If you’ve ever written Python code that feels slow when doing things like API calls or waiting for data... you’ve already felt the problem that asyncio solves.
Async basically means
“Don’t wait - do something else meanwhile”
Imagine This First
Synchronous - Everything one by one
- You order food
- You stand there waiting...
- You do nothing else
- Food arrives
- Then you order the next thing
That's how python normally works, everything works line by line
Asynchronous - No waiting
- You order food
- You sit down
- You chat, scroll your phone
- When your food is ready, you go pick it up
You didn’t waste time waiting, that's asyncio.
Problem with Normal Python
Let’s look at a simple example:
import time
def task(i):
print(f"Start {i}")
time.sleep(2)
print(f"End {i}")
task(1)
task(2)
You know the output, it'll run each task one by one
Output
Start
(wait 2 sec)
End
Start
(wait 2 sec)
End
In Asyncio - we do this efficiently
import asyncio
async def task(i):
print(f"Start {i}")
await asyncio.sleep(2)
print(f"End {i}")
async def main():
await asyncio.gather(task(1), task(2))
asyncio.run(main())
Output
Start 1
Start 2
End 1
End 2
What’s happening step by step:
1) The program starts an Event loop (A task manager) using asyncio.run(main()).
2) Inside main(), two task() Coroutines are created.

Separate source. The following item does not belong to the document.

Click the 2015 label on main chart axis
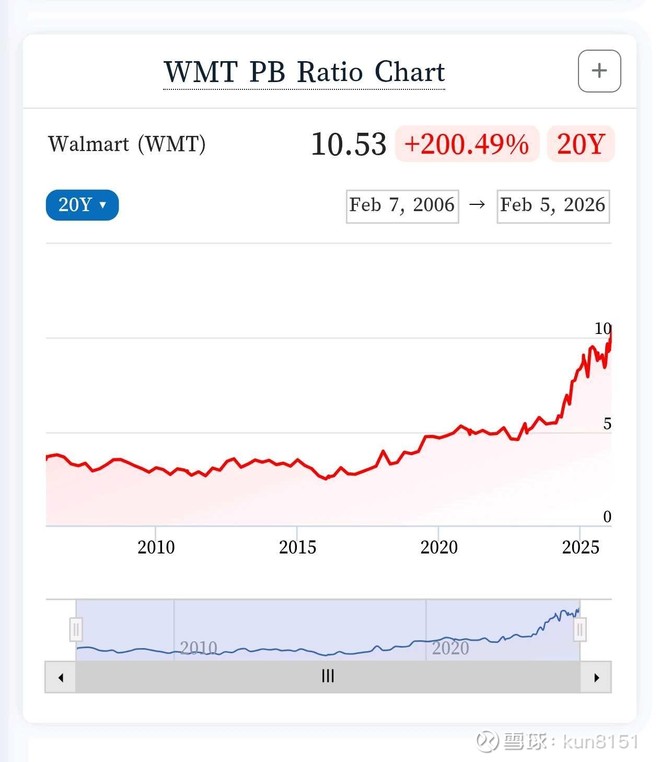click(x=297, y=547)
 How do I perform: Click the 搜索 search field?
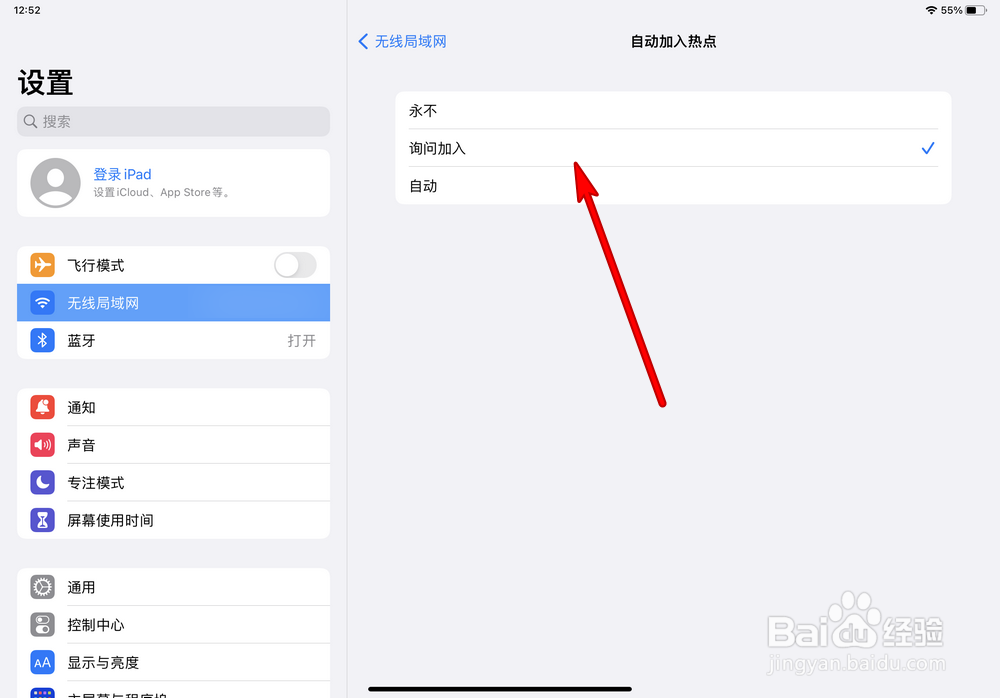point(173,121)
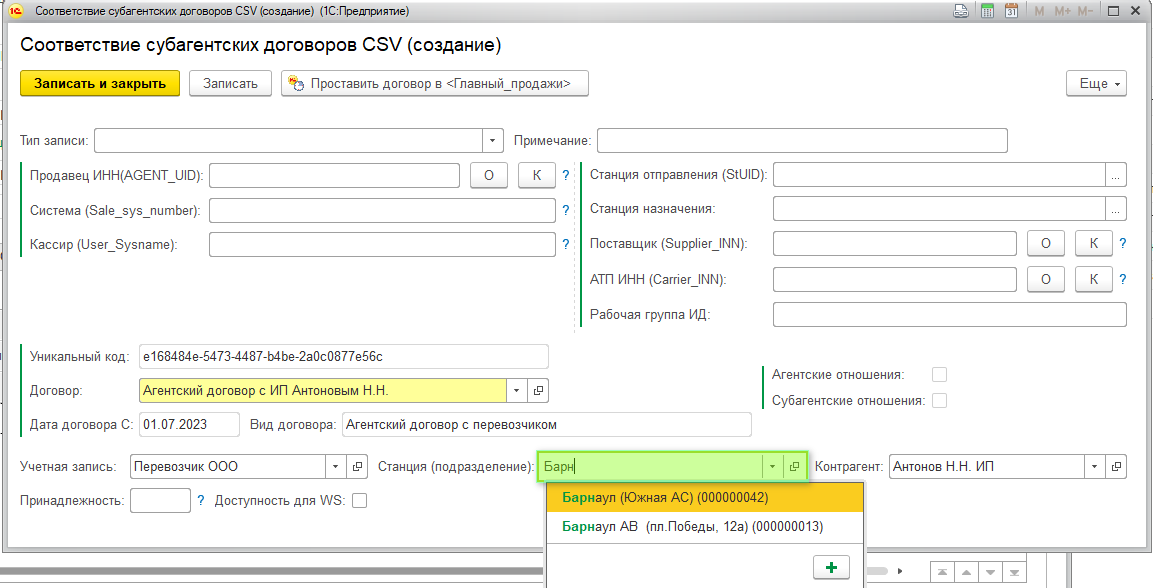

async def- This creates aCoroutine function. Think of it as a special function that can pause and continue later without blocking the whole program.
3) asyncio.gather() tells the event loop to run both at the same time. concurrently - (they take turns on a single thread; not true parallel execution by default). It waits until all of them finish.
4) Each task():
- Prints "Start"
- Pauses for 2 seconds using await
asyncio.sleep(2). A non-blocking delay. It pauses the coroutine for some time, but doesn’t stop the whole program (unlike time.sleep()). While one task is “sleeping”, the other one can run. - After 2 seconds, both resume and print "End".
When to use Asyncio ?
Multiprocessing VS Multithreading VS Asyncio
If you've previously worked python or any other language, you must have heard these terms.
Here's a quick comparison between them
| Feature | Multiprocessing | Multithreading | Asyncio |
|---|---|---|---|
| Core Idea | Multiple processes (separate memory) | Multiple threads (shared memory) | Single thread, cooperative tasks |
| True Parallelism | Yes (uses multiple CPU cores) | No (limited by GIL in Python) | No (runs on single thread) |
| Best For | CPU-bound tasks | I/O-bound tasks | I/O-bound tasks (high concurrency) |
| Memory Usage | High (separate processes) | Low (shared memory) | Very low |
| Libraries | multiprocessing | threading | asyncio, aiohttp |
Multiprocessing → Multiple chefs in separate kitchens OR Do many heavy tasks at the same time - multiple CPU cores.
Multithreading → Multiple chefs in one kitchen sharing tools OR One core rapidly switches between threads.
Async → One chef switching between dishes while waiting OR One core, one thread, manually switching tasks at
awaitpoints.
Wrapping up
As I said earlier, Asyncio is
“Don’t wait—do something else meanwhile”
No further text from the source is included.